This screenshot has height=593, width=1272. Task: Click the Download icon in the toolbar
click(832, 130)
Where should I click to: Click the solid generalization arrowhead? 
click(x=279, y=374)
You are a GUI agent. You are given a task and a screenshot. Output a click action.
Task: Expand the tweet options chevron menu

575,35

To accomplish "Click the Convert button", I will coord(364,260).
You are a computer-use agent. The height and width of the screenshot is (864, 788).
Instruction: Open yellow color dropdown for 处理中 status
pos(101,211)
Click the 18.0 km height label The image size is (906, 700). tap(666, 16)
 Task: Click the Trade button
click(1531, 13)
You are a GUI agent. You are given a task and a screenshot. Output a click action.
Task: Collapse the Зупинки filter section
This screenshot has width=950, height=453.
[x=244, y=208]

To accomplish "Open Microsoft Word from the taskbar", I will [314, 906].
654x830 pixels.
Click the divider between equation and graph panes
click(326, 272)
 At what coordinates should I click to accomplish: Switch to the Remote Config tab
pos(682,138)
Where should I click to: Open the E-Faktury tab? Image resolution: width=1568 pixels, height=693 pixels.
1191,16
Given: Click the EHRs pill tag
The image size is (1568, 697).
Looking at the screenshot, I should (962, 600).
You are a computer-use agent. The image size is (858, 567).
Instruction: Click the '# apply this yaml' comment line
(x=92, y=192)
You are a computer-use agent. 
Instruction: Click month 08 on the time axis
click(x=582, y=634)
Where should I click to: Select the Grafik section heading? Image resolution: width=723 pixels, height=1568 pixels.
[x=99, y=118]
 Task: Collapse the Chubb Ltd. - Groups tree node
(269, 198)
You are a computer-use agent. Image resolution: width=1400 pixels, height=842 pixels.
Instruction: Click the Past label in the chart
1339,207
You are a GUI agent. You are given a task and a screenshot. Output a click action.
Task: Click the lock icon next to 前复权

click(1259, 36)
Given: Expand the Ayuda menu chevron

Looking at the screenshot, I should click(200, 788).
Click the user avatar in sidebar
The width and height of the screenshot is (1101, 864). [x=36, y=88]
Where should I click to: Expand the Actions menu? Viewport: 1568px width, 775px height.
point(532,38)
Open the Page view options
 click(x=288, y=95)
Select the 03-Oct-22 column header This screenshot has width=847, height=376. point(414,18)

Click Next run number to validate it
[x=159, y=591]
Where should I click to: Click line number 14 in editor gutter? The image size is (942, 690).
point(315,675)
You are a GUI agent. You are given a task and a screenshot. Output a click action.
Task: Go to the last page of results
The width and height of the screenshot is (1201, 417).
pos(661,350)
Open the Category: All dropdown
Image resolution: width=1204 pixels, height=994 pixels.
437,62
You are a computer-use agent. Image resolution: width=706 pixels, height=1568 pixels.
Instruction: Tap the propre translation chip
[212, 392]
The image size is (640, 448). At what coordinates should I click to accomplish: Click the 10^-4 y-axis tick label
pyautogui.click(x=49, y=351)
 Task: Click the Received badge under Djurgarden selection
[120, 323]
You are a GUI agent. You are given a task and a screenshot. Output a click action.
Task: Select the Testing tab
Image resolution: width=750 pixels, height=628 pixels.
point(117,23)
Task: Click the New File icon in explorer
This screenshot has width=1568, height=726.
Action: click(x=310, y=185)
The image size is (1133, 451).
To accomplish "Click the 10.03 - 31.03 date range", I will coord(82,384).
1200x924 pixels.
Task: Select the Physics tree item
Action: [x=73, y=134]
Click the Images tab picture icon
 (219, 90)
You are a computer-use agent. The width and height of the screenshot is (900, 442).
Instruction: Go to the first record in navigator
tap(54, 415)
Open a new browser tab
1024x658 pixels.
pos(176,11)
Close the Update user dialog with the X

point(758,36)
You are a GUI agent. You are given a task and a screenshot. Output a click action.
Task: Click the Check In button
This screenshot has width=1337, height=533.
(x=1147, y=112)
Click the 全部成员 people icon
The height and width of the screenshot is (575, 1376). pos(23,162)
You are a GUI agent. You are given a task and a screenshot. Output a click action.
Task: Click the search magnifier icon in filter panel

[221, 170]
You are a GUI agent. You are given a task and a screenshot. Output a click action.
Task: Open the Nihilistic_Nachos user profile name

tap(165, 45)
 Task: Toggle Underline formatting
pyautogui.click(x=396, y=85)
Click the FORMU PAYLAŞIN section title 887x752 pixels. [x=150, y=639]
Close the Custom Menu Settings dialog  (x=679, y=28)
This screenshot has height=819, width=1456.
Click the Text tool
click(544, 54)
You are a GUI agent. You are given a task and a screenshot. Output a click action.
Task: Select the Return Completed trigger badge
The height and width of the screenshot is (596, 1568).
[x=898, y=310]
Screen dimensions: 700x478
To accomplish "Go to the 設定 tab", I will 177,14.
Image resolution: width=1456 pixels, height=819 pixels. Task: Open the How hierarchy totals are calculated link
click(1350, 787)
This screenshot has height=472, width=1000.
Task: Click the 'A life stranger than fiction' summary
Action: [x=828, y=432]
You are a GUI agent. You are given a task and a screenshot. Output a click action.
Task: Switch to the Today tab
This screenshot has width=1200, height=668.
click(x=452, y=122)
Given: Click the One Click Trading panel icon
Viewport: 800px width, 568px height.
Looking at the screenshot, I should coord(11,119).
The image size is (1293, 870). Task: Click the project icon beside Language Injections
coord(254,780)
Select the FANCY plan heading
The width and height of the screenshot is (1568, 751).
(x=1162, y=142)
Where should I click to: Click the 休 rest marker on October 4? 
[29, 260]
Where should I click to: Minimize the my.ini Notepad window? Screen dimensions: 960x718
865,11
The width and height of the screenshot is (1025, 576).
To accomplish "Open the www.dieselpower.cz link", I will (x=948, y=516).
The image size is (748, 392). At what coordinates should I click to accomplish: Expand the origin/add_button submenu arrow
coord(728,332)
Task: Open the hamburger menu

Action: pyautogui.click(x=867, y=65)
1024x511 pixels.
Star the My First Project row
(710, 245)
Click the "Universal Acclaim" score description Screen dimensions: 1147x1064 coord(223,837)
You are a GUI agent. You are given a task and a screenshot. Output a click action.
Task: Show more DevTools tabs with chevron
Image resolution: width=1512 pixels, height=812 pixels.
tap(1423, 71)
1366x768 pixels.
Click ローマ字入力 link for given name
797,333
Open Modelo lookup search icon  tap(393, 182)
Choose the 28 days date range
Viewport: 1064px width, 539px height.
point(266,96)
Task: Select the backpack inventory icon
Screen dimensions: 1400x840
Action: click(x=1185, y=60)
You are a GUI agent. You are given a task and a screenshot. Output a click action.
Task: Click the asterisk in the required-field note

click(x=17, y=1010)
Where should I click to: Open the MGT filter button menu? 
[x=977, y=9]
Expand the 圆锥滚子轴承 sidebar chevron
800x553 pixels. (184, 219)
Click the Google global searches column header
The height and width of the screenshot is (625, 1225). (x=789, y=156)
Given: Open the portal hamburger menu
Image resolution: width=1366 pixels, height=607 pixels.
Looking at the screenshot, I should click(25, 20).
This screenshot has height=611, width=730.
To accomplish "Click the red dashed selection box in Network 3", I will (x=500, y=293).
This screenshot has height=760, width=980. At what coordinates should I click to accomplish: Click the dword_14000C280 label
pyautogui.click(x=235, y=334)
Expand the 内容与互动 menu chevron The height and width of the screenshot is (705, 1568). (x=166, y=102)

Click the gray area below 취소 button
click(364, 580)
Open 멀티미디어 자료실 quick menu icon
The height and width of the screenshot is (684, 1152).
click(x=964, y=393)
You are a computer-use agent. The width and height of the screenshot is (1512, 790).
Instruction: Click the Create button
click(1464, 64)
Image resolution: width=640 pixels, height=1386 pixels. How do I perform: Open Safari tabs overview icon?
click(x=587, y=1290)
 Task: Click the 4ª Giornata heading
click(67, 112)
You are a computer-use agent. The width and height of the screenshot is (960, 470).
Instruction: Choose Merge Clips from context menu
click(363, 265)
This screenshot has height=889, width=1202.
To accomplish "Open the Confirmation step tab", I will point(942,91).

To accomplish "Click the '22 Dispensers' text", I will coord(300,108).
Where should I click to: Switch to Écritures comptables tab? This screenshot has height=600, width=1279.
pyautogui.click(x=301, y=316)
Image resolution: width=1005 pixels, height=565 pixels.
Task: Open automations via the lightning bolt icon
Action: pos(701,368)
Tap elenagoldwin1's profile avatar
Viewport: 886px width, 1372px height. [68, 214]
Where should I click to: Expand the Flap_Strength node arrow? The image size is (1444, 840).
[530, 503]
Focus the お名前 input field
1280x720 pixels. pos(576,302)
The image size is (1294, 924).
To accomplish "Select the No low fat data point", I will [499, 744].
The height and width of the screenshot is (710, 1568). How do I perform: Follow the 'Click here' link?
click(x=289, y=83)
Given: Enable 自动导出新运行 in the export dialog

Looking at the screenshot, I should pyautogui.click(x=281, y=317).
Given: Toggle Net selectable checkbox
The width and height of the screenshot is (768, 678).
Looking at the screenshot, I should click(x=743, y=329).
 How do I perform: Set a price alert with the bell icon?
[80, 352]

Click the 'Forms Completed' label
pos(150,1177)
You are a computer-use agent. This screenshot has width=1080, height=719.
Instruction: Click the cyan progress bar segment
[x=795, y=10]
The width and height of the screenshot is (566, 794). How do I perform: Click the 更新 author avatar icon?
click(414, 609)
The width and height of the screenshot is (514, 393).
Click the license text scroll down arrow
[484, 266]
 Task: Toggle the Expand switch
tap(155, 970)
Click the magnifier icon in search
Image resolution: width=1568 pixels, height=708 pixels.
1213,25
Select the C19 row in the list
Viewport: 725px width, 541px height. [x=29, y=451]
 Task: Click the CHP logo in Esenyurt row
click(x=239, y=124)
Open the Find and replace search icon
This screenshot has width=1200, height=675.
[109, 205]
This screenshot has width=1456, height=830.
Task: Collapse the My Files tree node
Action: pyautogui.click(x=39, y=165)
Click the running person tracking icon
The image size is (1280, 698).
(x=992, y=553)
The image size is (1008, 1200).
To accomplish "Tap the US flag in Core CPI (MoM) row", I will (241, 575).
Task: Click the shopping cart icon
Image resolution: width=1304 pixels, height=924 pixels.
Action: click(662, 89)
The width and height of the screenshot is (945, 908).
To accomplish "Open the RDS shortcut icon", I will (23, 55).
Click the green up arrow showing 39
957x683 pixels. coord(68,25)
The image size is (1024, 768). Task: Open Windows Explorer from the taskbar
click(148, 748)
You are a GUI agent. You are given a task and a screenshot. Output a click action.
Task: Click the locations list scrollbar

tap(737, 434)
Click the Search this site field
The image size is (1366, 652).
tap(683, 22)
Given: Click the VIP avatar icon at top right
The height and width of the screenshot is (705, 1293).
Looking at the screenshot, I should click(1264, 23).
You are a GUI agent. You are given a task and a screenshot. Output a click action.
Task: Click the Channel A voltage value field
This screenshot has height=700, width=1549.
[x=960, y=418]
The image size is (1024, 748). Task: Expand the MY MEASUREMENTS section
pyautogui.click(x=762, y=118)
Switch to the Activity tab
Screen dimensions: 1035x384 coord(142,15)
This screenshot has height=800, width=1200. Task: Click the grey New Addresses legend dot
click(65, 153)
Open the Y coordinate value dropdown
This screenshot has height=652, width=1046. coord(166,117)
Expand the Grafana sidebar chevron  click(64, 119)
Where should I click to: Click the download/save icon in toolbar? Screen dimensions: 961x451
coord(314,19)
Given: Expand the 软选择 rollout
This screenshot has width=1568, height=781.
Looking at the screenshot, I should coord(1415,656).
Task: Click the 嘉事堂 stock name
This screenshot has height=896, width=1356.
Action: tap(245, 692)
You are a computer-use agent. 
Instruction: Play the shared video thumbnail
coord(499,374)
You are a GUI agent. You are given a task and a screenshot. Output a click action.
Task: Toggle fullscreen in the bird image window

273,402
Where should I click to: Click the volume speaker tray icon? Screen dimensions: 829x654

WHAT IS BEING ASKED: Both the line containing "Focus the お名前 input field" and the line containing "Given: Toggle Net selectable checkbox" belong in the answer. Print them and every line above that falls between them exactly, and no others.

YOUR RESPONSE:
Focus the お名前 input field
1280x720 pixels. pos(576,302)
The image size is (1294, 924).
To accomplish "Select the No low fat data point", I will [499, 744].
The height and width of the screenshot is (710, 1568). How do I perform: Follow the 'Click here' link?
click(x=289, y=83)
Given: Enable 自动导出新运行 in the export dialog

Looking at the screenshot, I should pyautogui.click(x=281, y=317).
Given: Toggle Net selectable checkbox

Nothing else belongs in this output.